A televisão grande onde a população assistia de pé se integrou com rapidez ao repertório do doutor em tudo que merecia se saber. Poucos dias depois da “novidade” ter chegado, já se podia verificar a mudança nos ensinamentos de Seu Geraldinho. O mais interessante que lembro do Tião ter citado é quando o velho expôs a sua versão revisada sobre o Dilúvio do Velho Testamento. Explicava: “Ah, o dilúvio foi o seguinte: por riba do céu, existia grandes pedra de gelo. Num dia, duas delas trombaro, sortando faísca, que abriu um buraco no teto da terra. O gelo derreteu e inundou os terreno tudo. A lua, que também era cheia d'água, ficou seca. Aí o Noé já tava com os bicho todo na arca e se salvou. Nisso, os tar astronauta da Apolo 11 aproveitaro o buracão no meio das nuve mode chegá inté a lua”. Vivendo, vendo e aprendendo.

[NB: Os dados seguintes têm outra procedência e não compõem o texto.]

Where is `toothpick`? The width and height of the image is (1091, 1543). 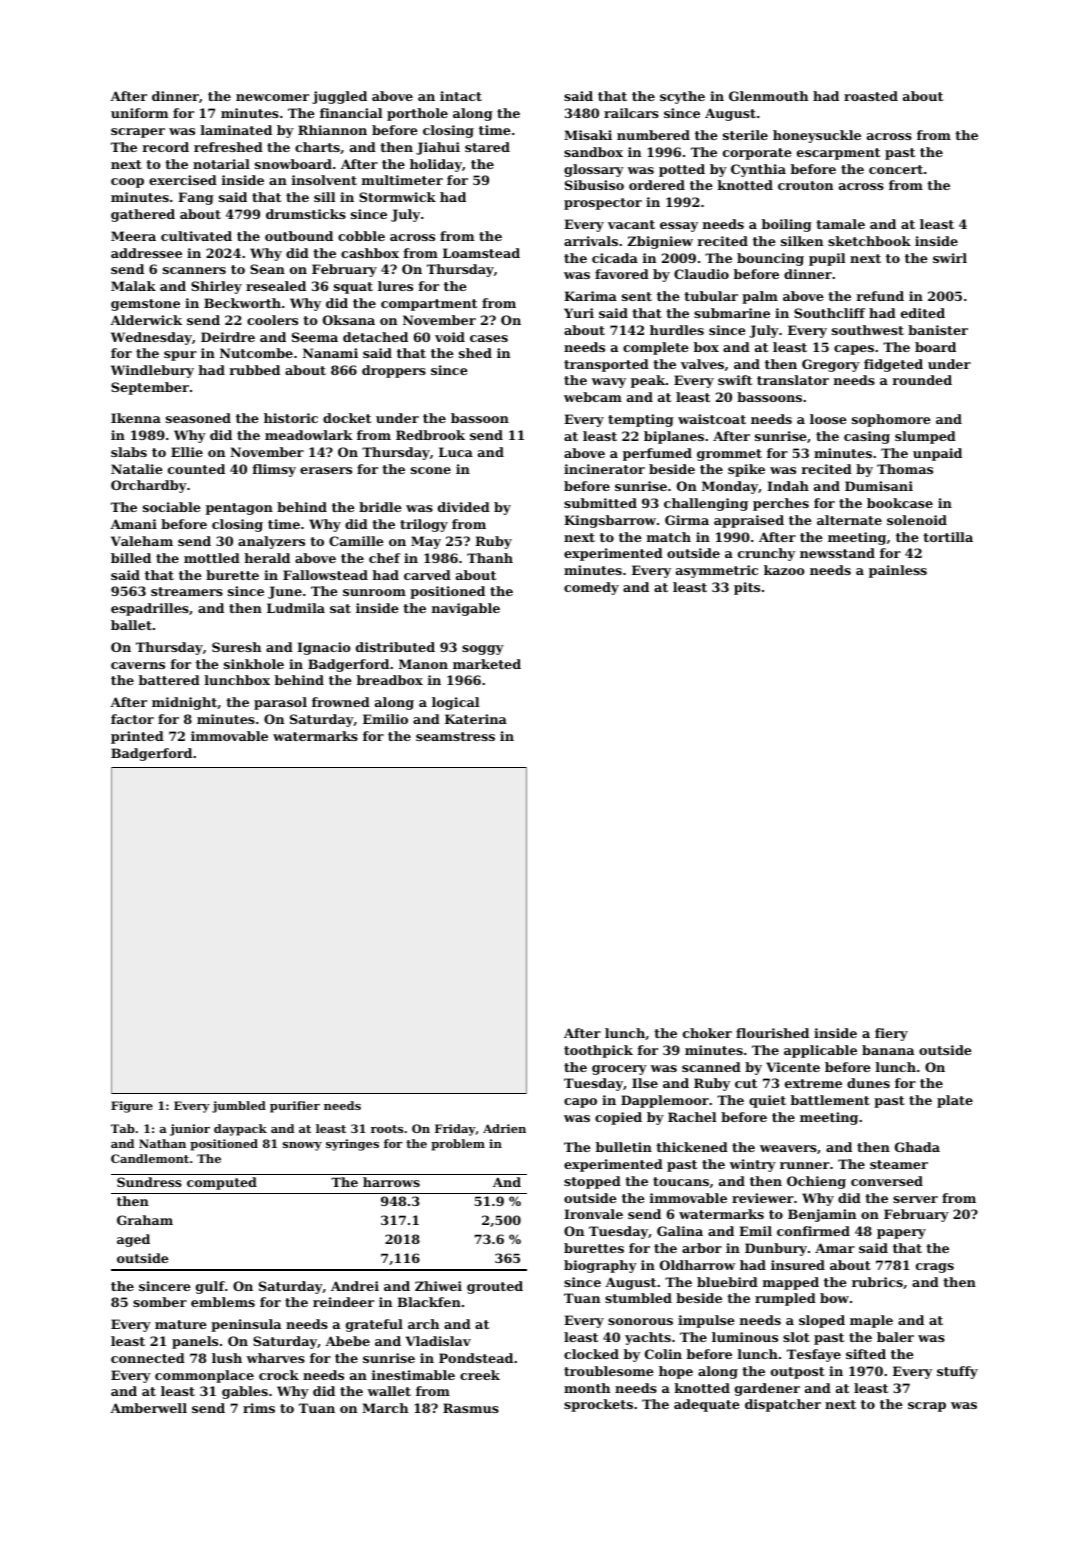
toothpick is located at coordinates (598, 1051).
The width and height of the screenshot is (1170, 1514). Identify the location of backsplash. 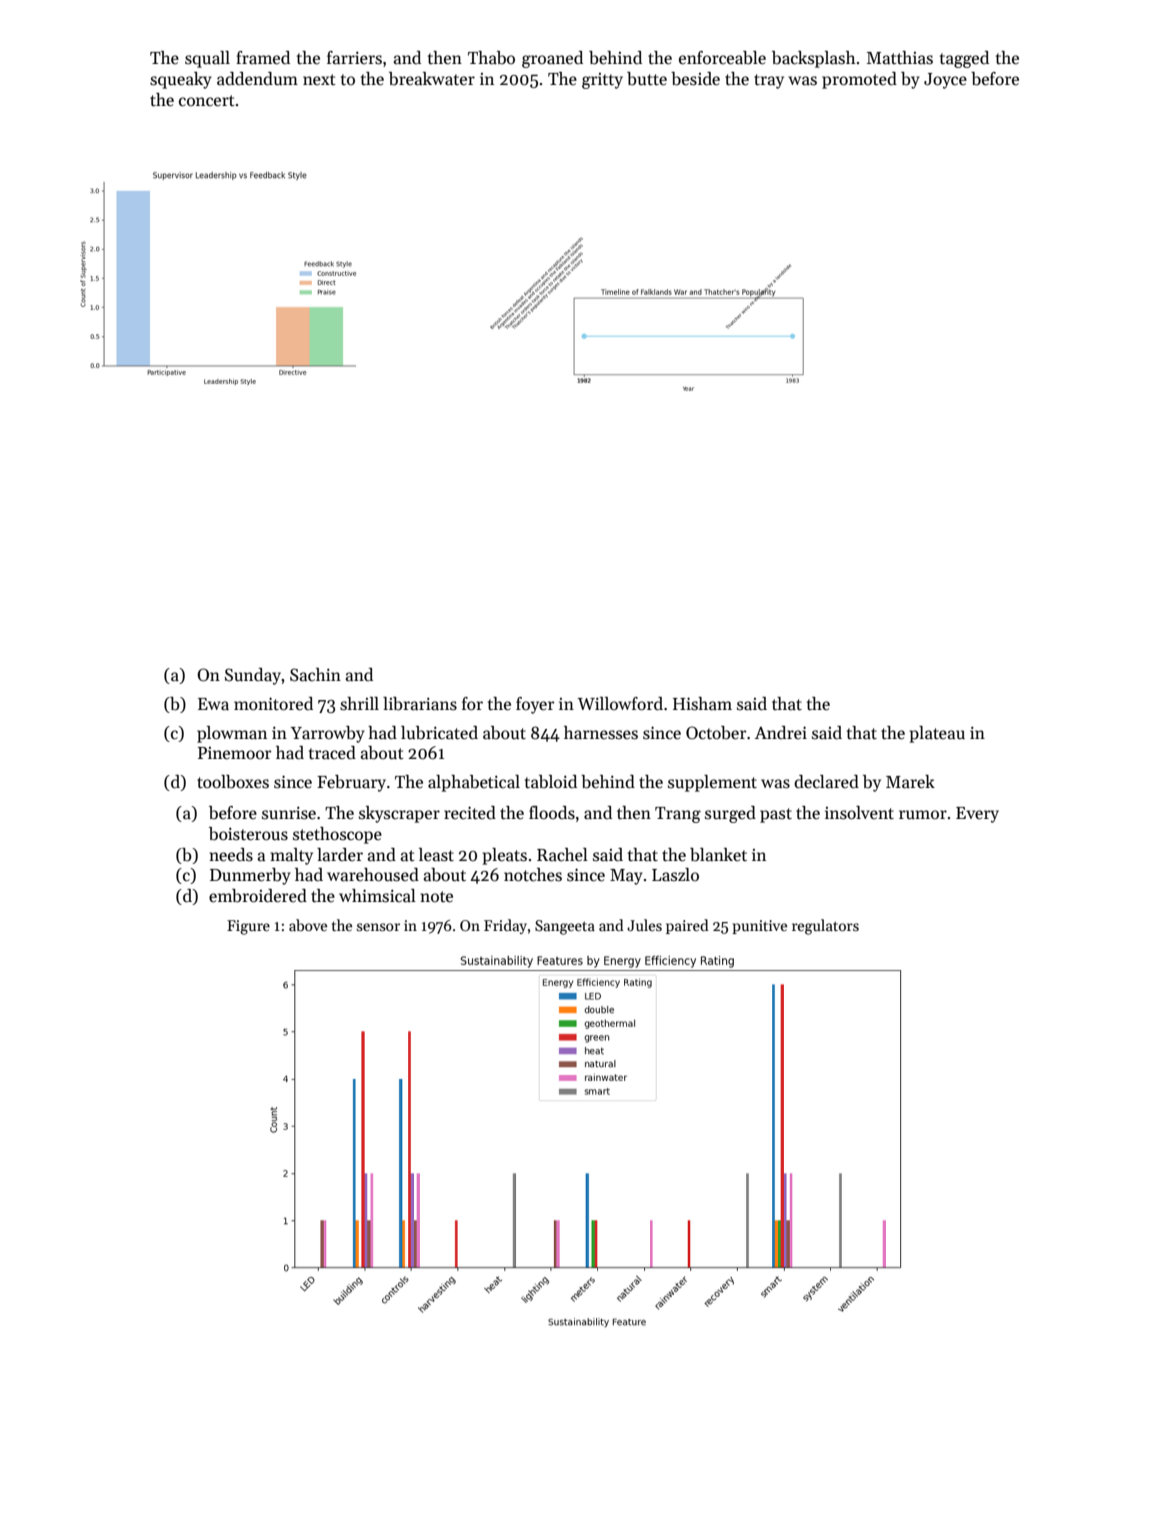
(814, 59).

Viagens espaciais, competições esportivas, anúncios de eletrodomésticos, telenovelas e outras dezenas de fatos ligados ao mundo moderno não eram conhecidas daquele Dom Quixote do século XX, mas que passaram a povoar seus sonhos, juntamente com seu arquivo inicial de memórias, cheio de cavaleiros medievais, dragões e raízes milagrosas.

Voltando à história do Tião... No dia de deixar o arraial e partir para outro logradouro, o professor se despediu de todo o pessoal que conheceu, exceto do Seu Geraldinho, que não conseguiu achar. Estando sozinho na estação ferroviária, depois de ter comprado o bilhete para Belo Horizonte, ele aguardava o trem que iria aparecer em meia hora. Nisso, chegava a galopes o velho líder comunitário. Ôoa! Parou e pulou do seu cavalo castanho para se despediu rapidamente de Tião. “Deus abençoe cês tudo, foi um prazer”, dizia. Antes de voltar à cela, porém, o artesão de muitas facetas colocou na mão dele um ovo embrulhado na palha de milho, que retirou debaixo do braço, da axila mesmo. “A maricota acabou de botar, tá inté quente”, lembrou. E partiu também na carreira.

Tião, boquiaberto com a situação inusitada, não entendia o significado de tudo aquilo. Não era possível ter ficado tanto tempo junto daquela gente e não saber o que representada o tal “Ovo da Maricota”. Tião chorou “feito menino”. E o que iria fazer com o ovo? Comeria? Parecia ser um sacrilégio. Guardaria? Iria apodrecer logo numa gaveta. Chocar? Não saberia como. Aí veio a única solução possível naquele momento: aproximou-se do guichê da estação e encostou o pacotinho num canto do balcão, dizendo ao funcionário da Rede: “Moço, vou deixar isso aqui um minutinho, enquanto pego uma coisa ali. Tudo bem?”.

Retomando o choro, ele foi embora e nunca mais voltou àquele lugar e nem teve idéia do que aconteceu com o Seu Geraldinho ou com o presente carinhoso que ele lhe deu. Mas a lembrança daquele idoso lépido e falador e o enigma do ovo de passarinho tão comum naquela paisagem foram junto com Tião, que, acredito, os guardará para sempre.